И вдруг остановилась, посмотрела вопросительно.
— Я не знаю, зачем вы здесь остались, Я ничего у вас не спрашиваю, но... если можете, сделайте что-то для этой семьи. Их надо куда-то спрятать или вывезти за реку, я не знаю... И скорее, иначе... — она провела ладонью по горлу и пошла быстрее.
— Если бы это было в моих силах... Но я посещу больную. Обязательно.
Близоруко щурясь, Ланская посмотрела на меня не то изучающе, не то насмешливо:
— А вот этого как раз и не следует делать. Они не простят вам общения с обреченным семейством...
— Я же врач.
— Врач? Ну и что? В вопросах расы это дикие люди. Всякий, кто общается с теми, кого они обрекли, сам обрекает себя. При слове «раса» разум у них автоматически отключается... Я говорю, конечно, не о всех, о тех, от кого зависит наша с вами судьба...
— Но я советский врач.
Ланская даже остановилась. Посмотрела на меня с любопытством.
— И что же? Ваш халат защитит вас от пуль? — Она пожала плечами.— У нас на театре говорят — гран наив... Идемте, идемте.
Кажется, регистрация окончилась для меня все-таки благополучно. Но то ли от непривычной ходьбы по свежему воздуху, то ли от волнений я почувствовала такую слабость, что дрожали коленки. Одна мысль была — поскорее домой, в наши подвалы, где воздух по нескольку раз пропущен через легкие, но все-таки легче дышится.

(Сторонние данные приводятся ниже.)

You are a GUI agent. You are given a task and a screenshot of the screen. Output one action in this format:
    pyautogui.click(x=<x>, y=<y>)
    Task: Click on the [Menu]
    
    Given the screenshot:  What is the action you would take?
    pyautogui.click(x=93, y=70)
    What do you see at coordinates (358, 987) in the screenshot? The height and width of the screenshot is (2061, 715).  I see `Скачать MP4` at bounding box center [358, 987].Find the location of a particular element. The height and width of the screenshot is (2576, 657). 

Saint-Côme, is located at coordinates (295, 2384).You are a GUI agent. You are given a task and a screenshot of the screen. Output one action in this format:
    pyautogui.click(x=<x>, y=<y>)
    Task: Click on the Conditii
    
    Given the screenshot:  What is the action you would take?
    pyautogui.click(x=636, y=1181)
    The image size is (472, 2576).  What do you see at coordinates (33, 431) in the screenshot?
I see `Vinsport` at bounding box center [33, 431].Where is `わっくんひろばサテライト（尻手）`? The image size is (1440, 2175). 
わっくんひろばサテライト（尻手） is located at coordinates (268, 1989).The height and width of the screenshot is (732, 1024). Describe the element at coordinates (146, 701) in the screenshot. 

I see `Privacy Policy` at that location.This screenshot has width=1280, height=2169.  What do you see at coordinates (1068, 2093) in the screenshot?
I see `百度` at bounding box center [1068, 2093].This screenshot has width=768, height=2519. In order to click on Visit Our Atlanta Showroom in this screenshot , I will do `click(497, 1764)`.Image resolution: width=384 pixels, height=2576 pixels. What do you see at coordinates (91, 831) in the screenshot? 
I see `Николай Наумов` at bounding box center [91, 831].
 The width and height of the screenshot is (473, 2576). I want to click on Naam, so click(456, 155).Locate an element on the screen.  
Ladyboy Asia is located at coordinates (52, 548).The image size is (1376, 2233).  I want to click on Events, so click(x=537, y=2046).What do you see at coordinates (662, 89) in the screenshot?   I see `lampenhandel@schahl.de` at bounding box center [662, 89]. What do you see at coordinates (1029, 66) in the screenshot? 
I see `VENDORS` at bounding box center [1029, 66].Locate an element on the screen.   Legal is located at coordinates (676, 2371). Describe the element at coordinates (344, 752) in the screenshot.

Ты у меня, Семен, в вопросах этики всегда был строг и, наверное, осудишь меня — я поддалась на уговоры Ланской, потащилась к ней, и вовсе, конечно, не для того, чтобы лечить ее ногу, а чтобы поесть и поболтать с этой странной, непонятной для меня женщиной, в талант которой мы в студенческие годы были все влюблены.
Она живет на бульваре Советов, в том самом доме, где когда-то жили и мы. Красивый дом, помнишь? А посмотрел бы ты на него сейчас... Крыло, где была наша квартира, обрушено. В другом живут. Но как живут? Стекол нет, из окон, забитых досками, торчат трубы. Фасады закопчены, с балконов свисают желтые, жирные сталактиты нечистот. Лестницы покрыты коричневыми наледями, так что, карабкаясь по ступенькам, приходится держаться обеими руками за перила.
В первом, втором и третьем подъездах обитают какие-то немецкие военные. Там, как рассказала Ланская, все-таки лучше. Они заставляют жильцов скалывать эти наледи, топить печи. В остальных подняться на лестницу — все равно, что взойти на Казбек.